A correction does not change the original verdict. A False claim that was later corrected is still False at the time it aired. Corrections are recorded with the affected verdict and remain part of that verdict's permanent published record. How corrections are reflected in figure-level accuracy figures is described in §9.
Appeals process
Any individual (including the figure in question, their representatives, or members of the public) may submit a formal appeal of any published verdict. Appeals are reviewed on the merits. All verdict revisions are documented in a public changelog; original verdicts remain visible with a "revised" notation.
A note on intent
MediaReceipts verdicts assess the informational effect of a claim on a reasonable viewer, not the speaker's intent, motivation, or character. This applies to all four verdict categories, including Misleading.
The test for every verdict is purely effect-based: does the claim's specific factual content match the authoritative record? Does its construction, framing, or omissions create a false impression? These questions have answers grounded in evidence. Whether a speaker intended to mislead does not.

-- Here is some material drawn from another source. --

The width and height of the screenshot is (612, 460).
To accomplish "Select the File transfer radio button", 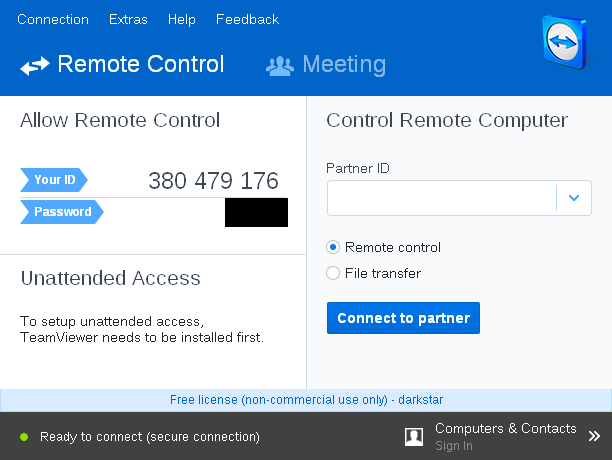I will pyautogui.click(x=334, y=273).
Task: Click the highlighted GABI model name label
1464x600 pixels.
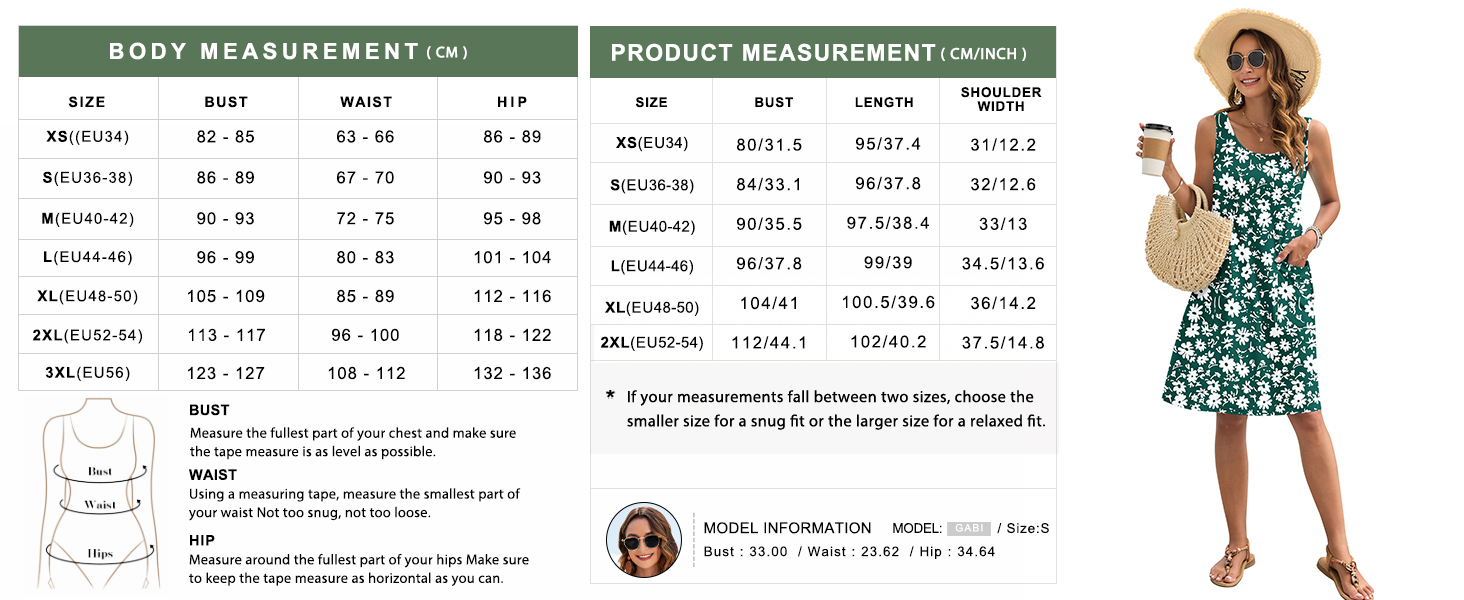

A Misleading verdict means: this claim, as stated, creates a false impression in a reasonable viewer's mind. It does not mean the speaker lied, intended to deceive, or acted in bad faith. Intent is unknowable from a transcript, and a methodology that required proving intent would be both editorially subjective and legally vulnerable.
This principle is stated here in full and will appear as a standard disclosure on every published Misleading verdict when that category is released publicly.
The trigger labels in Section 8 describe properties of the published claim's content, not the speaker's selection process or motive. Whether a speaker chose to omit, cherry-pick, frame, or rely on outdated material is unknowable from a transcript and outside the scope of any verdict.